##### 파일 명세
- udrt_kakao_cdh와 udrt_kakao_cdh_updated2를 [사업장명]을 기준으로 새로운 컬렉션 생성
- 새로운 컬렉션(udrt_kakao_cdh_old_new_place_category) 필드=[uuid, category_name, place_name, mapped_category]

In [None]:
import os
from dotenv import load_dotenv
from pymongo import MongoClient, UpdateMany
import geopandas as gpd
import pandas as pd
from fiona.crs import from_epsg
from shapely.geometry import Point

In [None]:
# 데이터베이스 연결
load_dotenv()
client = MongoClient(os.getenv('DB_ADR'),
          username=os.getenv('DB_USER'),
          password=os.getenv('DB_PASSWORD'),
          authSource=os.getenv('DB_AuthSource'),
          authMechanism=os.getenv('DB_AuthMechanism'))
db = client.get_database(os.getenv('DB_Collection'))

#컬렉션 불러오기 
cl_udrt_kakao_cdh=db.get_collection("udrt_kakao_cdh")
cl_udrt_kakao_cdh_updated2=db.get_collection("udrt_kakao_cdh_updated2")

In [None]:
# udrt_kakao_cdh_updated2의 값 딕셔너리로 변환
dict_udrt_kakao_cdh_updated2 = {doc["place_name"]: doc["mapped_category"] for doc in cl_udrt_kakao_cdh_updated2.find({}, {"place_name": 1, "mapped_category": 1, "_id": 0})}
print(f"udrt_kakao_cdh_updated2의 값 딕셔너리로 변환 완료.")

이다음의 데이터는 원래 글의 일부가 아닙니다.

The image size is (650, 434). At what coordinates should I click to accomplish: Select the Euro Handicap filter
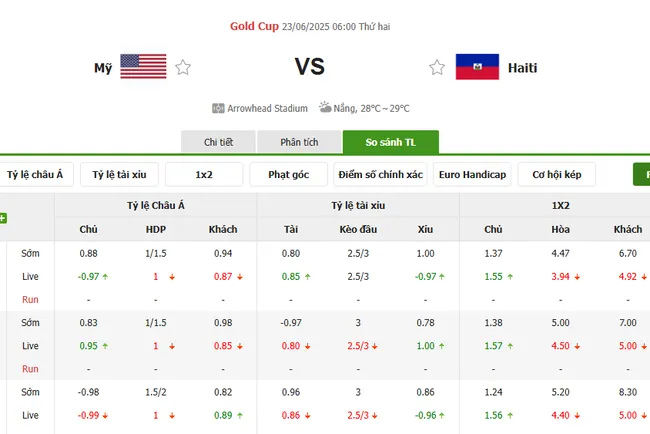472,175
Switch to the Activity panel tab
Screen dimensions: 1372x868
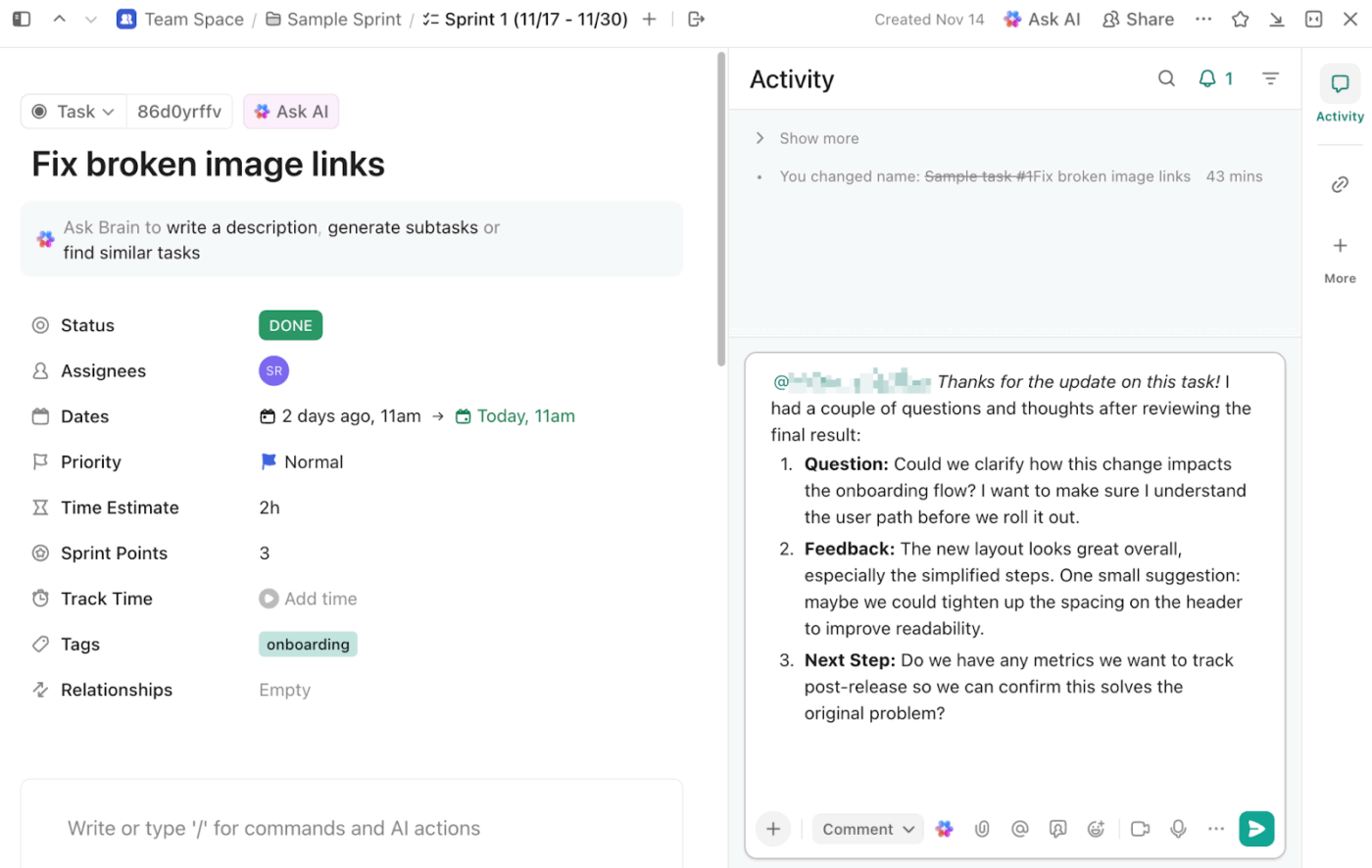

# udrt_kakao_cdh 가져와서 필드 병합 후 새로운 리스트 생성
new_documents = []
for doc in cl_udrt_kakao_cdh.find({}, {"uuid": 1, "category_name": 1, "place_name": 1, "_id": 0}):
    place_name = doc["place_name"]
    category_name = doc["category_name"]
    if place_name in dict_udrt_kakao_cdh_updated2:  # 필드1이 일치하는 경우
        new_documents.append({
            "uuid": doc["uuid"],
            "category_name":doc["category_name"],
            "place_name": doc["place_name"],
            "mapped_category": dict_udrt_kakao_cdh_updated2["mapped_category"]
        })
        print(f"{len(new_documents)}개의 문서 생성됨")


# 최종 데이터를 new_collection에 삽입
new_collection=db["udrt_kakao_cdh_old_new_place_category"]
if new_documents:
    new_collection.insert_many(new_documents)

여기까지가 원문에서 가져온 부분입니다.